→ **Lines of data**
▬▬▬

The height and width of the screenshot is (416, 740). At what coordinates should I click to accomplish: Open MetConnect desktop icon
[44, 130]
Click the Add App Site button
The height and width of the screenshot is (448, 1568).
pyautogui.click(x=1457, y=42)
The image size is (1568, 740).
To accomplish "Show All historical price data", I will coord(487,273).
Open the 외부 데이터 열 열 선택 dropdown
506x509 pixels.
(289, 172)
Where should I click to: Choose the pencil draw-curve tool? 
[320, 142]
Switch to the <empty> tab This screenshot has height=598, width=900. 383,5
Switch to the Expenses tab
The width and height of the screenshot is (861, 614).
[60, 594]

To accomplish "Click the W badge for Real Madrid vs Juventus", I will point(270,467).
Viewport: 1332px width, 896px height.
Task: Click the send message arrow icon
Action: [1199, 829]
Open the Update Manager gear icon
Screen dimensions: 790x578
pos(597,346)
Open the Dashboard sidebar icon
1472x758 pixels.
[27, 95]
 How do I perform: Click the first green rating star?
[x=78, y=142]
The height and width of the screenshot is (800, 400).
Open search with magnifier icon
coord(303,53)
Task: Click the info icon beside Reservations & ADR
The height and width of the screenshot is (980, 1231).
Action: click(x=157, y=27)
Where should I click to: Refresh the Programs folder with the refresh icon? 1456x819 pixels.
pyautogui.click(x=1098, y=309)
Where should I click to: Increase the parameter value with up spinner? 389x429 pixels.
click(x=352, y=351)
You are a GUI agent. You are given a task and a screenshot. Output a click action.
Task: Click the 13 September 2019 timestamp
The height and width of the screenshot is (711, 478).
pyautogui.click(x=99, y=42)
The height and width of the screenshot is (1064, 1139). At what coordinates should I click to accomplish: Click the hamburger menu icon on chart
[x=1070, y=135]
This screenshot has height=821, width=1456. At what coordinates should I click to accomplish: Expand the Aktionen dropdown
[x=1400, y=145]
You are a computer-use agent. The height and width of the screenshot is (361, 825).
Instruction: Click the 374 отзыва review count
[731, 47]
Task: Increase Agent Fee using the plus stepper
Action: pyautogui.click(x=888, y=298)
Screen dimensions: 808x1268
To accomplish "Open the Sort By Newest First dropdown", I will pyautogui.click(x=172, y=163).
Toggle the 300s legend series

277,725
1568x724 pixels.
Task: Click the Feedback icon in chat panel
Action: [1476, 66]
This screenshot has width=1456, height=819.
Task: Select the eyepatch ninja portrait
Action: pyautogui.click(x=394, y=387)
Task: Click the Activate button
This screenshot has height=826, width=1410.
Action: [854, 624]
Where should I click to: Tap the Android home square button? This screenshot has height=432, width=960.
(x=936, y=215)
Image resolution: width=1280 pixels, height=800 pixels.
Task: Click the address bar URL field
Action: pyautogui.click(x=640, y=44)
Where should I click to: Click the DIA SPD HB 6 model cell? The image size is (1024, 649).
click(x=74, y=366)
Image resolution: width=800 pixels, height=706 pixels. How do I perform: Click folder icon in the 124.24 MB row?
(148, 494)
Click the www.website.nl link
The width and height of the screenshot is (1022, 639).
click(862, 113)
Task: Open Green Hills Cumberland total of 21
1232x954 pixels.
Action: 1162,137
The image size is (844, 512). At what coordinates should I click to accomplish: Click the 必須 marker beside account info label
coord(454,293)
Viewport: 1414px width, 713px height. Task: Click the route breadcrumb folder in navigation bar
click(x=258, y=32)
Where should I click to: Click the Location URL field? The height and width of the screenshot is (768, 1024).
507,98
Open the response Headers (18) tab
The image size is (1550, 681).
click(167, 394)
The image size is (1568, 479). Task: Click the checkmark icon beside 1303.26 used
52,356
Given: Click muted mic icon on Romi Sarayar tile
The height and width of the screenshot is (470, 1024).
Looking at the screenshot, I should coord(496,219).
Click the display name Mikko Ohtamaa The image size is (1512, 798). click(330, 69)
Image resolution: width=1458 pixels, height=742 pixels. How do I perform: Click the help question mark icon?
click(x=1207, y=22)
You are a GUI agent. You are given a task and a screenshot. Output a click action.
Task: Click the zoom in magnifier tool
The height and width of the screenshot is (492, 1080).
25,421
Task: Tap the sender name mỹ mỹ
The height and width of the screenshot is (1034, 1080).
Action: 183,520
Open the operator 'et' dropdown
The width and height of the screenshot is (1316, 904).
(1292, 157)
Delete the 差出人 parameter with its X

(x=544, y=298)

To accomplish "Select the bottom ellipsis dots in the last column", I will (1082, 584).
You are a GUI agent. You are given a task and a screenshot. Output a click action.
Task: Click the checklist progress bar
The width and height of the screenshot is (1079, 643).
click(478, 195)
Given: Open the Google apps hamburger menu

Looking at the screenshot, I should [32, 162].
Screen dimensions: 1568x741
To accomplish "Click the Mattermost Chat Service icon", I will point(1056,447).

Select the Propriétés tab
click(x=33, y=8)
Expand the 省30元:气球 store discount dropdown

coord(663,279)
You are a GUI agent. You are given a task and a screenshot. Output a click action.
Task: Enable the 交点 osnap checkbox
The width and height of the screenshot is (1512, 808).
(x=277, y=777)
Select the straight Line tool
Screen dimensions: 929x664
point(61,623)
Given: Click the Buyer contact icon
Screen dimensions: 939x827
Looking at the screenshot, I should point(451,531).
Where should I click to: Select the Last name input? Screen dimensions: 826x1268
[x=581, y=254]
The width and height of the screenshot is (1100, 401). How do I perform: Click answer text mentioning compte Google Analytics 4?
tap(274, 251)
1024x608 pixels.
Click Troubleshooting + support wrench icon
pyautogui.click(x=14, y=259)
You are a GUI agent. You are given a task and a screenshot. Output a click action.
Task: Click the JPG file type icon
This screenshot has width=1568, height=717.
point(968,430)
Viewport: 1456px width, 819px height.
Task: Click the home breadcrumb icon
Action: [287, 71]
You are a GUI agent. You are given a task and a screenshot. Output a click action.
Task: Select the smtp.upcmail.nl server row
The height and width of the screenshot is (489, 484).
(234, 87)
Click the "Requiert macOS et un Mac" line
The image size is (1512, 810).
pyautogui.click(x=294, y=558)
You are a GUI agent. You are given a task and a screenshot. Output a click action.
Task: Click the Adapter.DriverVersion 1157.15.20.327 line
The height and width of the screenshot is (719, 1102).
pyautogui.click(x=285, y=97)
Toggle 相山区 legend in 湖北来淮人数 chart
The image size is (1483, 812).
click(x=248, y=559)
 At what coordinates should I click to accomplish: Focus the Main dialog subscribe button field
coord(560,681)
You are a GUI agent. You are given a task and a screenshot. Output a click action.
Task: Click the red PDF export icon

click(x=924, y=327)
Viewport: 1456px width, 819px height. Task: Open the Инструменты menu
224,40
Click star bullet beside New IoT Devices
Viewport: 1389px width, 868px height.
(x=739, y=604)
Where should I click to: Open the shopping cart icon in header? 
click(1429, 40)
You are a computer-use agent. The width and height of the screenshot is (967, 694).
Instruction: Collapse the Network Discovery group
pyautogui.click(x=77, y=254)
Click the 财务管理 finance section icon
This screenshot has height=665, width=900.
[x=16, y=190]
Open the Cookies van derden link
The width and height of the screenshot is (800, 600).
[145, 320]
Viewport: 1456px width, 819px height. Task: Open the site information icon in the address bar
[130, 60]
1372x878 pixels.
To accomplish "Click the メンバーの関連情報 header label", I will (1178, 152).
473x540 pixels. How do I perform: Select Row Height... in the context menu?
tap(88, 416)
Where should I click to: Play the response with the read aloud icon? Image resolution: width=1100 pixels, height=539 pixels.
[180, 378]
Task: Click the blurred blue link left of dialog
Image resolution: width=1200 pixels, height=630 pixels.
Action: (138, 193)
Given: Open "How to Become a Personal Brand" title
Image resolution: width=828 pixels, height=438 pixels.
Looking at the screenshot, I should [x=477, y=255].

▬▬▬

→ **YOUR INSTRUCTIONS**
Reproduce the lines above, starting at the line containing "The image size is (1568, 479)." and ending at the line containing "Looking at the screenshot, I should [32, 162].".

→ **TASK OUTPUT**
The image size is (1568, 479). Task: Click the checkmark icon beside 1303.26 used
52,356
Given: Click muted mic icon on Romi Sarayar tile
The height and width of the screenshot is (470, 1024).
Looking at the screenshot, I should coord(496,219).
Click the display name Mikko Ohtamaa The image size is (1512, 798). click(330, 69)
Image resolution: width=1458 pixels, height=742 pixels. How do I perform: Click the help question mark icon?
click(x=1207, y=22)
You are a GUI agent. You are given a task and a screenshot. Output a click action.
Task: Click the zoom in magnifier tool
The height and width of the screenshot is (492, 1080).
25,421
Task: Tap the sender name mỹ mỹ
The height and width of the screenshot is (1034, 1080).
Action: 183,520
Open the operator 'et' dropdown
The width and height of the screenshot is (1316, 904).
(1292, 157)
Delete the 差出人 parameter with its X

(x=544, y=298)

To accomplish "Select the bottom ellipsis dots in the last column", I will (1082, 584).
You are a GUI agent. You are given a task and a screenshot. Output a click action.
Task: Click the checklist progress bar
The width and height of the screenshot is (1079, 643).
click(478, 195)
Given: Open the Google apps hamburger menu

Looking at the screenshot, I should [32, 162].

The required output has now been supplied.